→ **EXERCISE PROMPT**
Set down every entry again, exactly as it appears.

______________________________

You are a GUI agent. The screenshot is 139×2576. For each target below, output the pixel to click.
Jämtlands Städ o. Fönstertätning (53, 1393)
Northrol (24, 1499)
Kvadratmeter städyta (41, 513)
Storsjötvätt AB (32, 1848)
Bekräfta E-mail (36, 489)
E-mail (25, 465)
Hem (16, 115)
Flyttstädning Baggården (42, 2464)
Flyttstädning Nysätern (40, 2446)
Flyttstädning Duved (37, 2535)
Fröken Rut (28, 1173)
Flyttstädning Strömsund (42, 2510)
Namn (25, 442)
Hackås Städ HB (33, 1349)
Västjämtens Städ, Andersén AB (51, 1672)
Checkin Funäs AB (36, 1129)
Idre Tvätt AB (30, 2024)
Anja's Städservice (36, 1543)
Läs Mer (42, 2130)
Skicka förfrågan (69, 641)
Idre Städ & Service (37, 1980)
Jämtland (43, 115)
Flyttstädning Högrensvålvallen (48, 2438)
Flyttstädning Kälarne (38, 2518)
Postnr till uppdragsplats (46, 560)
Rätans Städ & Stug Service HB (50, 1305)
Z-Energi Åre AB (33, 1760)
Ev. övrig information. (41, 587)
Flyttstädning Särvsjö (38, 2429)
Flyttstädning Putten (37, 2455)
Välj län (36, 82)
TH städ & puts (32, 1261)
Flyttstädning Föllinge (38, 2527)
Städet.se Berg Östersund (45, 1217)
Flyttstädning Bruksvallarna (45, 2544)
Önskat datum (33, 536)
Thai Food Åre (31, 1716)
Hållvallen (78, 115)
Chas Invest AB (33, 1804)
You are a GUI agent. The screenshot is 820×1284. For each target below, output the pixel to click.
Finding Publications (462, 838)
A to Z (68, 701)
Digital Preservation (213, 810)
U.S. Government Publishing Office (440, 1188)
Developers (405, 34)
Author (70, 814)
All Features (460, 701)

______________________________

→ **EXERCISE SOLUTION**
You are a GUI agent. The screenshot is 139×2576. For each target below, output the pixel to click.
Jämtlands Städ o. Fönstertätning (53, 1393)
Northrol (24, 1499)
Kvadratmeter städyta (41, 513)
Storsjötvätt AB (32, 1848)
Bekräfta E-mail (36, 489)
E-mail (25, 465)
Hem (16, 115)
Flyttstädning Baggården (42, 2464)
Flyttstädning Nysätern (40, 2446)
Flyttstädning Duved (37, 2535)
Fröken Rut (28, 1173)
Flyttstädning Strömsund (42, 2510)
Namn (25, 442)
Hackås Städ HB (33, 1349)
Västjämtens Städ, Andersén AB (51, 1672)
Checkin Funäs AB (36, 1129)
Idre Tvätt AB (30, 2024)
Anja's Städservice (36, 1543)
Läs Mer (42, 2130)
Skicka förfrågan (69, 641)
Idre Städ & Service (37, 1980)
Jämtland (43, 115)
Flyttstädning Högrensvålvallen (48, 2438)
Flyttstädning Kälarne (38, 2518)
Postnr till uppdragsplats (46, 560)
Rätans Städ & Stug Service HB (50, 1305)
Z-Energi Åre AB (33, 1760)
Ev. övrig information. (41, 587)
Flyttstädning Särvsjö (38, 2429)
Flyttstädning Putten (37, 2455)
Välj län (36, 82)
TH städ & puts (32, 1261)
Flyttstädning Föllinge (38, 2527)
Städet.se Berg Östersund (45, 1217)
Flyttstädning Bruksvallarna (45, 2544)
Önskat datum (33, 536)
Thai Food Åre (31, 1716)
Hållvallen (78, 115)
Chas Invest AB (33, 1804)
You are a GUI agent. The screenshot is 820×1284. For each target below, output the pixel to click.
Finding Publications (462, 838)
A to Z (68, 701)
Digital Preservation (213, 810)
U.S. Government Publishing Office (440, 1188)
Developers (405, 34)
Author (70, 814)
All Features (460, 701)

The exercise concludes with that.